Visibilidade no carnaval
Apesar da falta de ações concretas por parte do poder público e das constantes ameaças, a Aldeia Marak’anà ganhou visibilidade significativa em 2025. A resistência indígena no Maracanã tornou-se foco do enredo da escola de samba Unidos de Bangu no Carnaval carioca, com o samba “Maraka’anandê Resistência Ancestral”. O desfile na Marquês de Sapucaí não apenas ampliou o debate público sobre a resistência dos povos originários, tema já abordado no enredo de 2024 do Salgueiro – “Hutukara”, baseado no livro “A Queda do Céu”, escrito pelo líder Yanomami Davi Kopenawa em parceria com o antropólogo francês Bruce Albert – mas também ressaltou o direito à cidade e à memória desses povos, elevando a luta indígena a um dos palcos culturais mais importantes do Brasil.

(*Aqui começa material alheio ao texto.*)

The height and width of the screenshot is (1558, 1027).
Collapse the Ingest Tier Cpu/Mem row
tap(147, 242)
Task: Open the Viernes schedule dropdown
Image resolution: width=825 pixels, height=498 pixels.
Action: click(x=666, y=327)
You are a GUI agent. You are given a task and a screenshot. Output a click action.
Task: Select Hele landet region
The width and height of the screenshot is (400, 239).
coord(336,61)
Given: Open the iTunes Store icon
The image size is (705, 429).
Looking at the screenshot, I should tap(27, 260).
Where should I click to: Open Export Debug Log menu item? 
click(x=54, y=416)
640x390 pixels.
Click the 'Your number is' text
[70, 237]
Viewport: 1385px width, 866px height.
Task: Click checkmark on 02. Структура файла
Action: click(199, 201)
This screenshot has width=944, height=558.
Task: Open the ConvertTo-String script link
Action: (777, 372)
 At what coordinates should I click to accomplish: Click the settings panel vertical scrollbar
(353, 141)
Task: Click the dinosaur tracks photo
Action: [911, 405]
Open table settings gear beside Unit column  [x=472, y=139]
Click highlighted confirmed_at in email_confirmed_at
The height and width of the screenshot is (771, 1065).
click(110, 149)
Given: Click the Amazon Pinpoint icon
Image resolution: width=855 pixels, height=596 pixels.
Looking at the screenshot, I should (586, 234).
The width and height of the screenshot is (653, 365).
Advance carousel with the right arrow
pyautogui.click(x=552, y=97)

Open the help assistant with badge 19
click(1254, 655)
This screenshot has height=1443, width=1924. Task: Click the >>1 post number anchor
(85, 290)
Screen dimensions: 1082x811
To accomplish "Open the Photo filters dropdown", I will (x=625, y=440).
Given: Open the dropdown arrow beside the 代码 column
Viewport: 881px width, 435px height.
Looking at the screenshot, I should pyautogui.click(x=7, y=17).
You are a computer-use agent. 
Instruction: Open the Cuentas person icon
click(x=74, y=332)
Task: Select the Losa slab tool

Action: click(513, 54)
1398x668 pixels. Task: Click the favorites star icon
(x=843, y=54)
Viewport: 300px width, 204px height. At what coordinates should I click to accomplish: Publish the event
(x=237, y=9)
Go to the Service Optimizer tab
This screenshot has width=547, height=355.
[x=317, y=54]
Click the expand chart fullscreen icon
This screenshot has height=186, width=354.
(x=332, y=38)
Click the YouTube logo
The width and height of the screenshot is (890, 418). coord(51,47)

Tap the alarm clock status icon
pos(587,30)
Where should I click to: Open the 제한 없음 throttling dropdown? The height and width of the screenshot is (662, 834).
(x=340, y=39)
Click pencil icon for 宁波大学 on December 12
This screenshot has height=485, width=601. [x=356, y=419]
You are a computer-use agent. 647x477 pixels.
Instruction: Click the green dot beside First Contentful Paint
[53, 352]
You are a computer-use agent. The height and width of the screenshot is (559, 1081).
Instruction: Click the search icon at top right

A Aldeia Marak’anà permanece como o principal espaço de referência indígena na zona norte do Rio de Janeiro. Enfrentando ameaças constantes de remoção, disputas políticas e especulação imobiliária, o movimento mantém viva a luta ancestral e a memória dos povos originários. Seu significado transcende a questão da moradia: representa a recusa ao apagamento cultural, histórico e territorial sistematicamente imposto pelo Estado brasileiro, por meio de políticas de remoção, deslegitimação e violência institucional.
Graffiti na Aldeia Maracanã, Rio de Janeiro, 2014.